The input parameter values in an input data set are assigned to the artificial neurons (nodes) of an input layer. The artificial neurons of the input layer supply their output values as input values to typically several (or all) neurons of the next layer of the artificial neural network. A neuron in an output layer of the artificial neural network finally supplies the membership value that indicates the probability (or whether) the input parameter values belong to a certain state of a system or to a certain object. Typically, several intermediate layers (hidden layers) are provided between the input layer and the output layer; together with the input layer and the output layer, they define the topology of the neural network. A binary classifier unit can have two neurons in the output layer, namely one that supplies the membership value for class A and one that supplies the membership value for class not-A as the output value. A multiclass classifier unit can have several neurons in the output layer, namely one that supplies a membership value for one of the classes for which the multiclass classifier unit was trained, and another neuron that indicates the probability that the object described by the input parameter values or the state described by the input parameter values cannot be assigned to any of the classes for which the multiclass classifier unit was trained. A multiclass classifier unit can be formed by several binary sub-classification models in such a way that the multiclass classifier unit is composed of several parallel binary sub-classification models (hereinafter also referred to as binary sub-paths), each with their own intermediate layers (hidden layers), wherein the several parallel binary classification models have a common input layer and a common output layer.
Artificial neural networks especially suitable for image processing are convolutional neural networks in which a comparatively small convolutional matrix (filter kernel) is applied to a value matrix formed by input parameter values in a convolutional layer. The input values of a respective neuron are thus determined by means of a discrete convolution. The input values of a neuron in the convolutional layer are calculated as the inner product of the convolution matrix with the values of the input value matrix currently assigned in a respective step. The comparatively small convolution matrix is moved over the relatively larger input value matrix step by step, and the inner product is formed in each case.

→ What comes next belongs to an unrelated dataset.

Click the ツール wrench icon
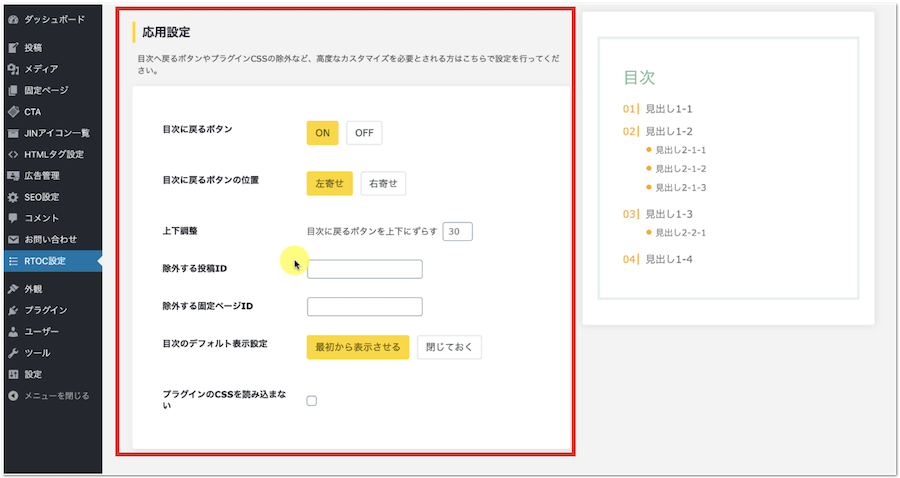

Classifier unit and especially neural networks are typically characterized by their predetermined topology and by the model parameter values that define the weighting of the input values of a respective neuron and the function of the neuron. The function of the neuron defines how the informational value of the respective neuron results from its weighted input values. The function of a neuron can be a simple threshold value function and the associated model parameter value would then be the associated threshold value. However, the function of the neuron can also be a sigmoid function, for example, which can be parameterized by appropriate model parameter values. Together, all model parameter values define a classification model which, in combination with the topology of the neural network, defines the respective classifier unit.
The model parameter values for a respective classifier unit are determined through training. During training (also referred to as learning phase in the context of machine learning), both the input parameter values and the associated class (as target value) are specified for a classifier unit. In the manner known to the person skilled in the art, the model parameter values for the classifier unit are then determined in an optimization process in such a way that a high membership value for the target value (i.e. the specified class) results when the classifier unit processes an input data set with system parameter values as specified during training.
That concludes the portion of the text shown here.